This is a barebones library for **validation** of **RS256** JWTs using
keys from a JWKS. Nothing more, nothing less.

The name of the library stems from the potential side-effects of
trying to use the other Rust libraries that are made for similar
purposes.

## Usage overview

You are retrieving JWTs from some authentication provider that uses
`RS256` signatures and provides its public keys in [JWKS][] format.

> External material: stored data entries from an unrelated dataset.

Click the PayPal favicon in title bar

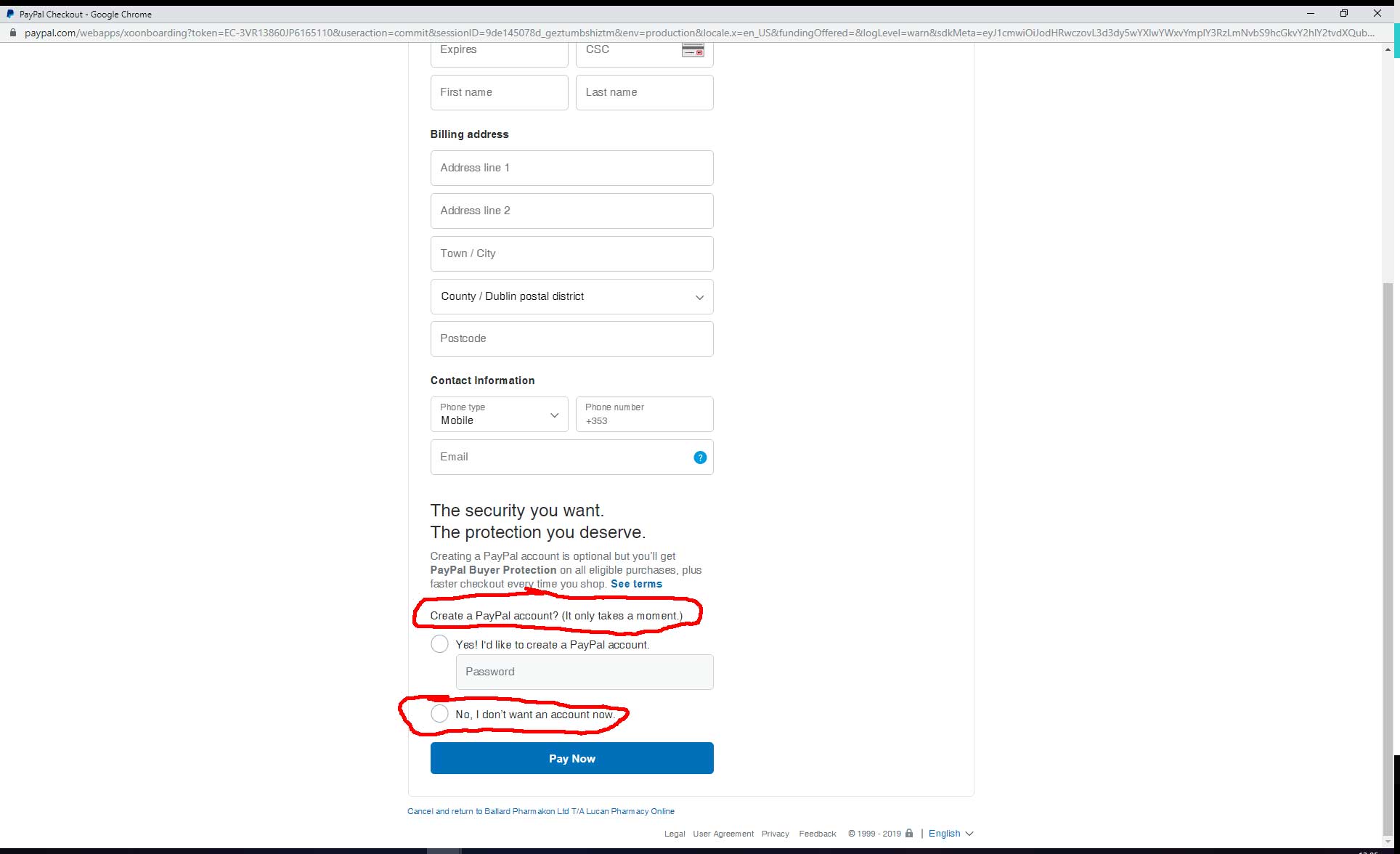10,14
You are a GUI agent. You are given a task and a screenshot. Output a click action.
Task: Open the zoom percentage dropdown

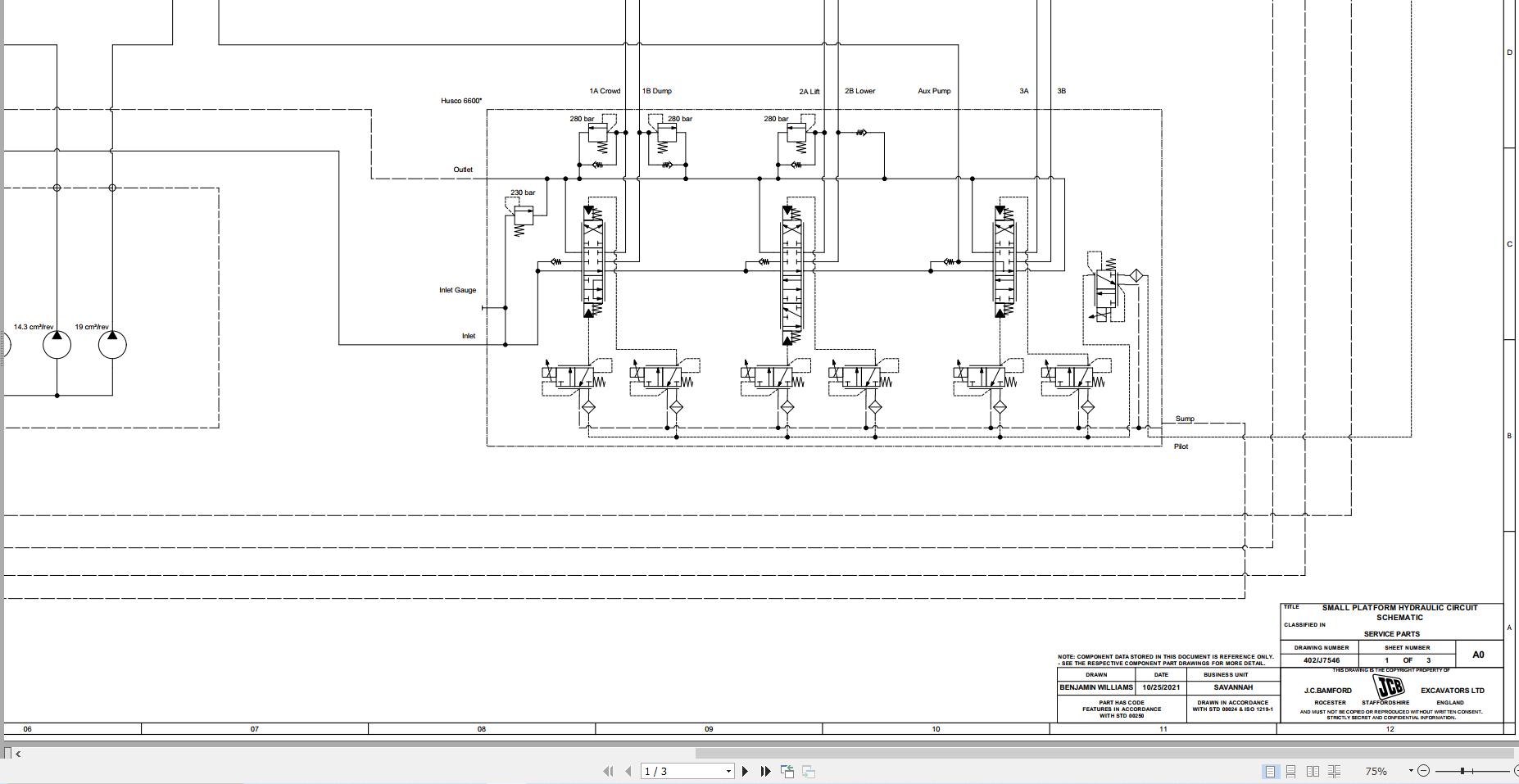(x=1410, y=771)
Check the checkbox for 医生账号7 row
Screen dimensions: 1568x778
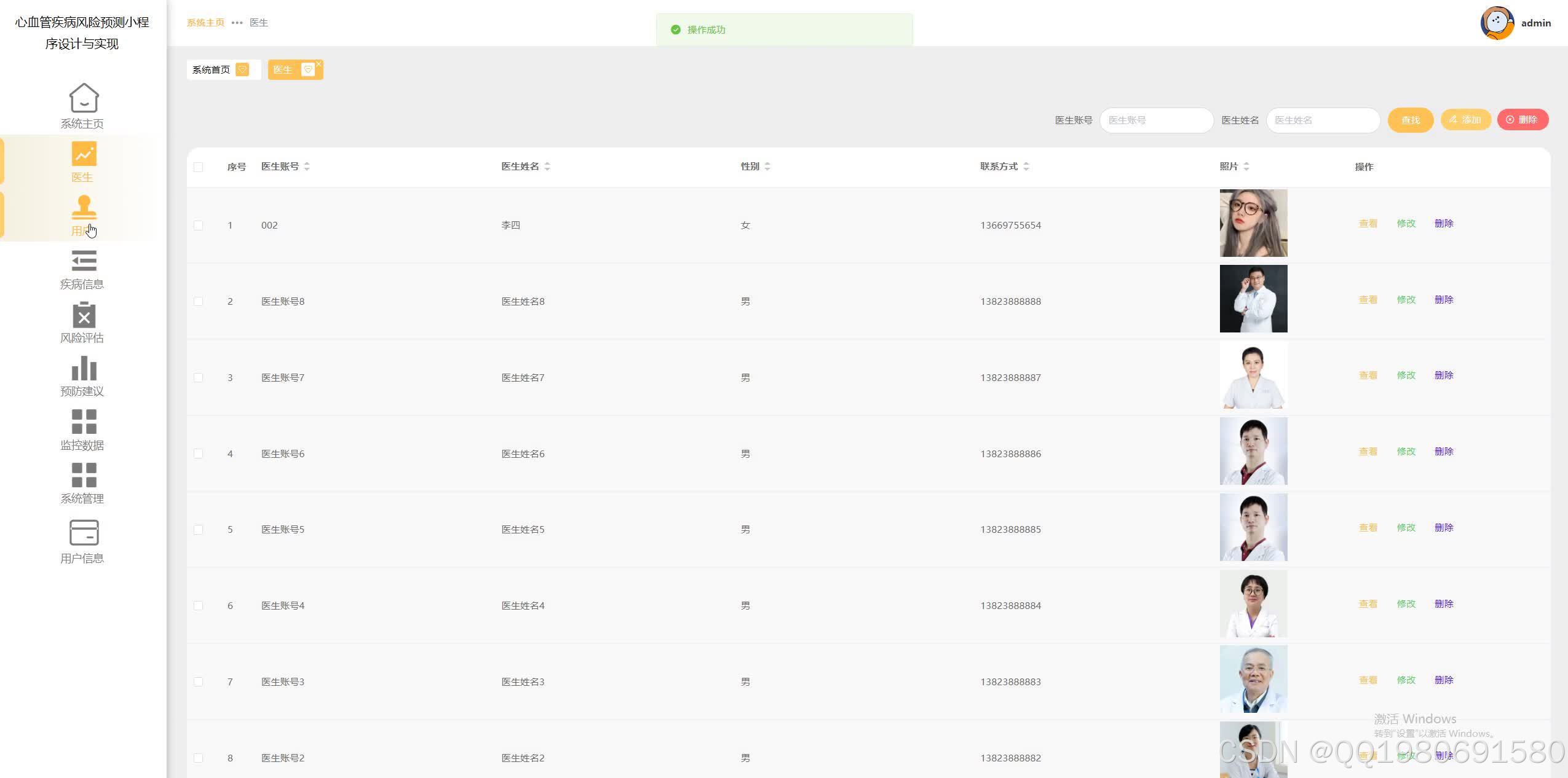[198, 377]
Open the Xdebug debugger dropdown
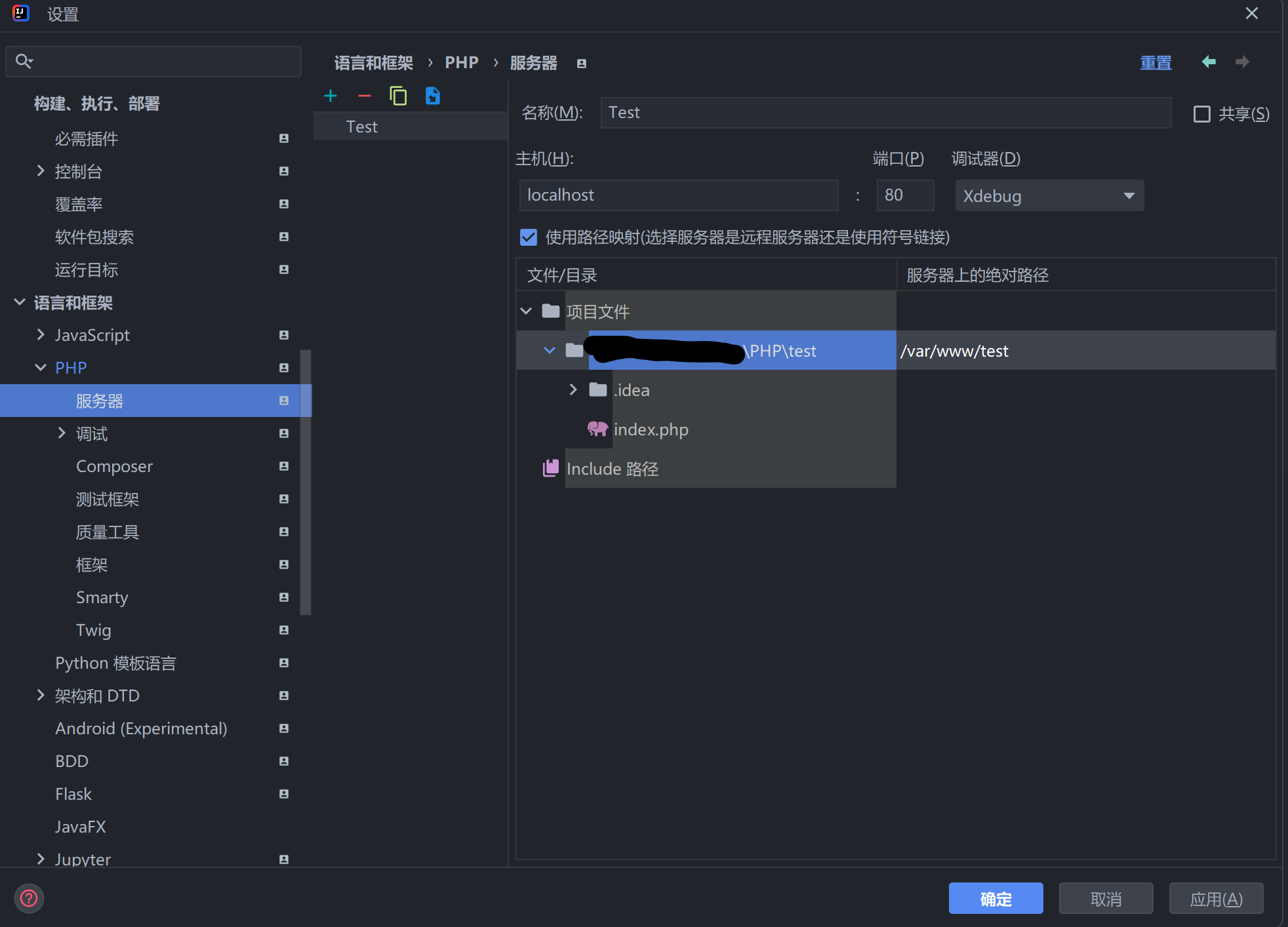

Example for a token that provides the key ID used for signing in the
[`kid` claim][]:

```rust
extern crate alcoholic_jwt;

use alcoholic_jwt::{JWKS, Validation, validate, token_kid};

fn validate_token() {
    // serde instances provided
    let jwks: JWKS = some_http_client(jwks_url).json();

    let token: String = some_token_fetcher();

    // Several types of built-in validations are provided:
    let validations = vec![
      Validation::Issuer("some-issuer"),
      Validation::Audience("some-audience"),
      Validation::SubjectPresent,
    ];

    // Extracting a KID is about the only safe operation that can be
    // done on a JWT before validating it.
    let kid = token_kid(token).expect("No 'kid' claim present in token");

    let jwk = jwks.find(kid).expect("Specified key not found in set");

    match validate(token, jwk, validations) {
      Valid => println!("Token is valid!"),
      InvalidSignature(reason) => println!("Token signature invalid: {}", reason),
      InvalidClaims(reasons) => {
          println!("Token claims are totally invalid!");
          for reason in reasons {
              println!("Validation failure: {}", reason);
          }
      },
    }
}
```

## Under the hood

This library aims to only use trustworthy off-the-shelf components to
do the work. Cryptographic operations are provided by the `openssl`
crate, JSON-serialisation is provided by `serde_json`.